(DATA SUPPLIED Opens)

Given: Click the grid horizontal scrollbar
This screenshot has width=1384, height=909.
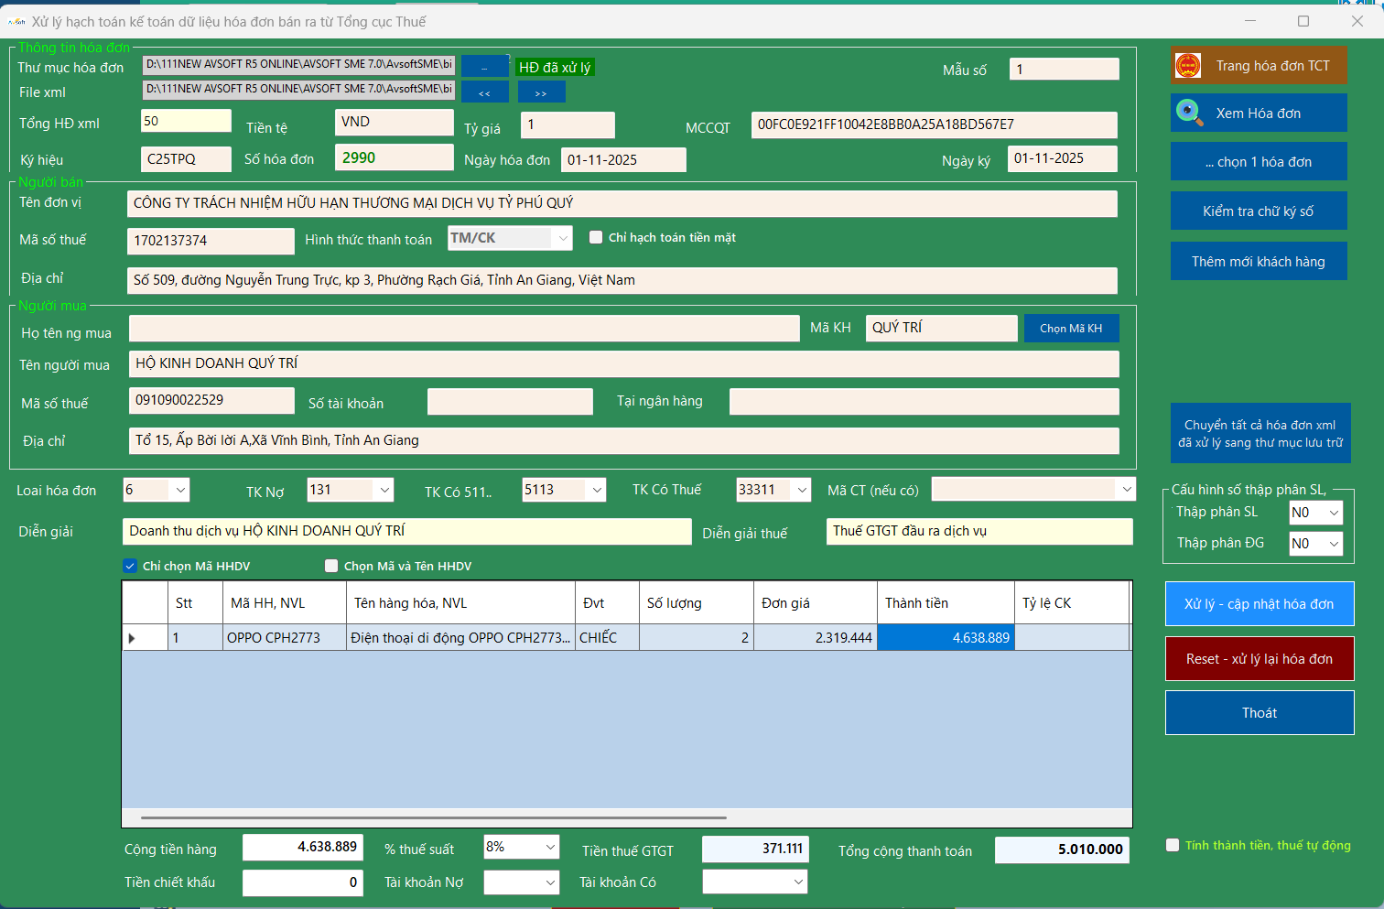Looking at the screenshot, I should coord(434,817).
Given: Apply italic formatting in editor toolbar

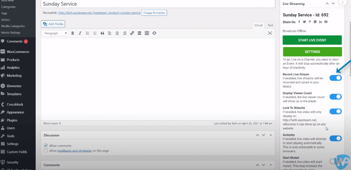Looking at the screenshot, I should 80,33.
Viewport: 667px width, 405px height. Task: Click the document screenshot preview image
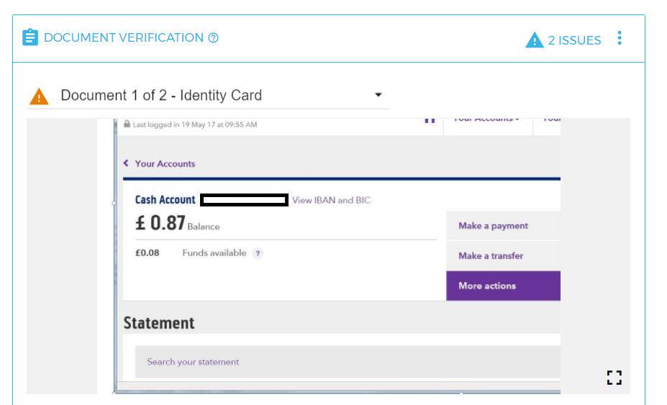pos(337,256)
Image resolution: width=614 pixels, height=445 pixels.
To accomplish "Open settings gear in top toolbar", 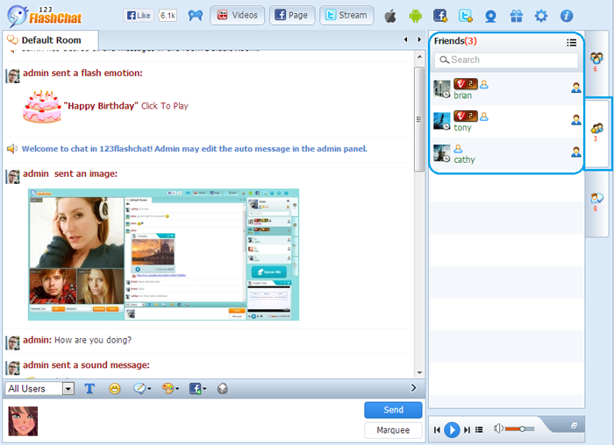I will [x=541, y=16].
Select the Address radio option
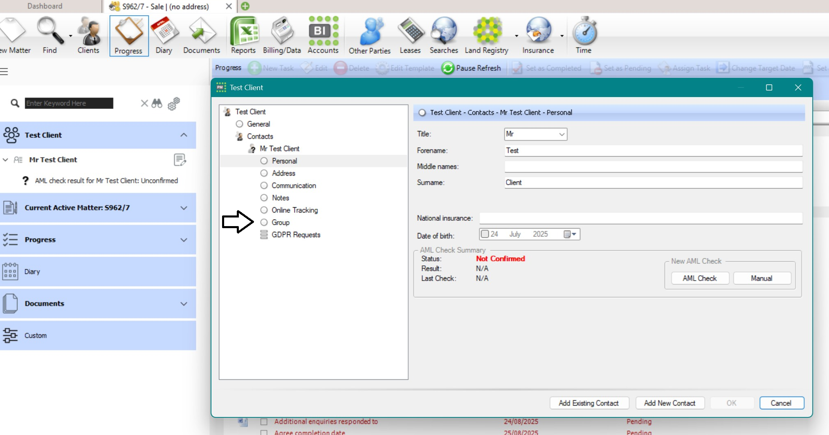The image size is (829, 435). coord(264,173)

(DATA SUPPLIED Closes)

YOUR INSTRUCTIONS - Write out the lines from the start of the material to the line with "Image resolution: width=614", inclusive and exactly. Skip the pictures.

EXPECTED ANSWER -
Given: Click the grid horizontal scrollbar
This screenshot has width=1384, height=909.
Looking at the screenshot, I should coord(434,817).
Given: Apply italic formatting in editor toolbar

Looking at the screenshot, I should 80,33.
Viewport: 667px width, 405px height. Task: Click the document screenshot preview image
pos(337,256)
Image resolution: width=614 pixels, height=445 pixels.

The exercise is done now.